Most buyers do not have enough cash available to buy a home, so they need to obtain a mortgage to finance the purchase. Since the buyer will probably make their purchase conditional to obtaining a mortgage, the seller has the right to be informed of buyer's financing plans in order to evaluate the strength of the offer to purchase. This is one of the major reasons that financing details are included in the offer.
Financing is an important contingency. When we review the offer to purchase we will discuss the details of the financing condition. If the buyer has mortgage pre-approval the offer is more likely to be accepted. The mortgage approval process may include having an appraisal of the property completed by a professional appraiser and submitted to the lender. The lender will contact the appraiser they want to use. The appraiser will contact us and we will coordinate the appraisal. The mortgage amount the lender will provide is based on the lesser of the accepted purchase price or the appraised value.
As part of the offer, the buyer will need to disclose the size of the down payment, which includes the good faith deposit and the balance owing after the new financing. Once again, this allows you to evaluate the likelihood of the buyer obtaining a mortgage. It is easier to get approved for a mortgage when there is a larger down payment.
Another reason for including financing information in the offer is to protect the buyer. If interest rates suddenly become volatile and rise quickly the buyer may be looking at a mortgage payment much higher than he anticipated. By putting a maximum acceptable interest rate in the offer, the buyer is protecting himself from such an occurrence.
At the same time, you will probably want to see that the buyer has some flexibility in the financing terms he is willing to accept. If interest rates are currently at four percent and the buyer indicates this is the highest rate he will accept, he would be able to cancel the contract without penalty if interest rates rose past that point. You would suffer because you have lost valuable marketing time and you may have made your own plans based on successfully closing the transaction.

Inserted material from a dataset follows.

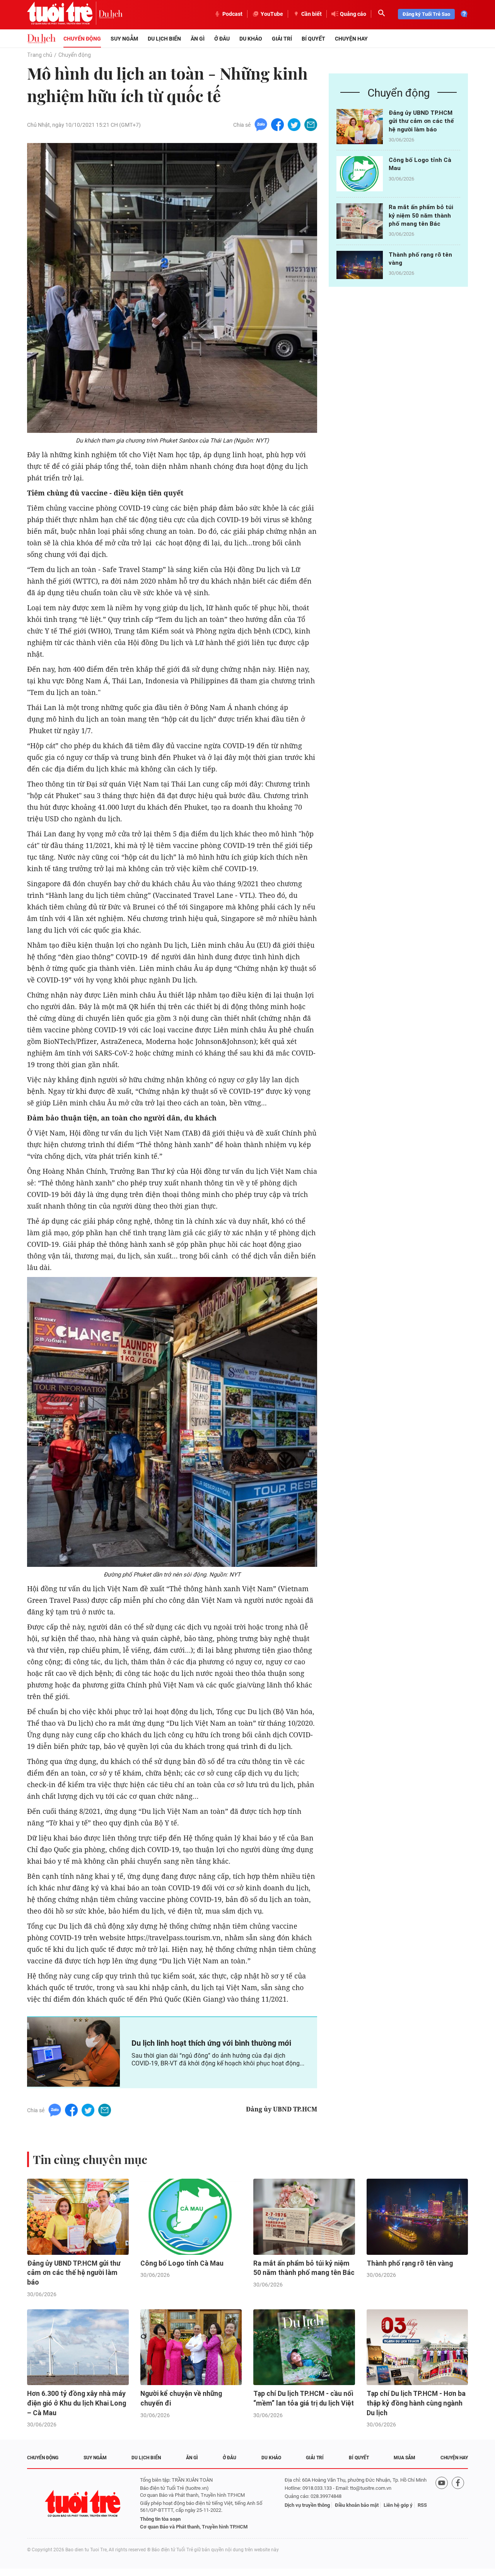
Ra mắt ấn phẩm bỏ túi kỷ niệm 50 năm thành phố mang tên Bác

Occasionally a buyer requests to have the seller "take back" a second mortgage to help facilitate the purchase of their home. A seller "take back" is called a second mortgage because it must take a second position on title after the first mortgage. A second mortgage has a higher risk and therefore the buyer should expect to pay a higher interest rate than the holder of the first mortgage. In cases when the seller does not need all the proceeds from their sale in order to purchase their next property, this is an option. The advantage to the buyer is that by combining your down payment and the second mortgage from the seller, he may be able to avoid paying mortgage insurance and save himself some money.
If a seller "take back" is part of the offer, the offer should include the terms the buyer wishes to pay on the second mortgage. Keep in mind that the first mortgage holder needs to know this information so they can underwrite the buyer's mortgage, and the lender may have certain minimum requirements. The minimum payment can be "interest only" with a balloon payment at the end of the term. Longer mortgage terms and payments that also include principle payments and interest are possible.
If the buyer is one of those rare individuals making a cash offer to buy a property, it makes sense that there is some documentation with the offer that shows that the buyer has the funds available. A bank statement would be fine. If the buyer has to liquidate stock or some other asset, the offer should give a timetable on when the buyer will provide proof the asset has been converted to cash.
Other Financing Details in Your Offer
The offer should also contain information on whether the buyer is obtaining a fixed rate or an adjustable rate mortgage. It should also state whether the buyer is obtaining conventional mortgage, or a high ratio mortgage.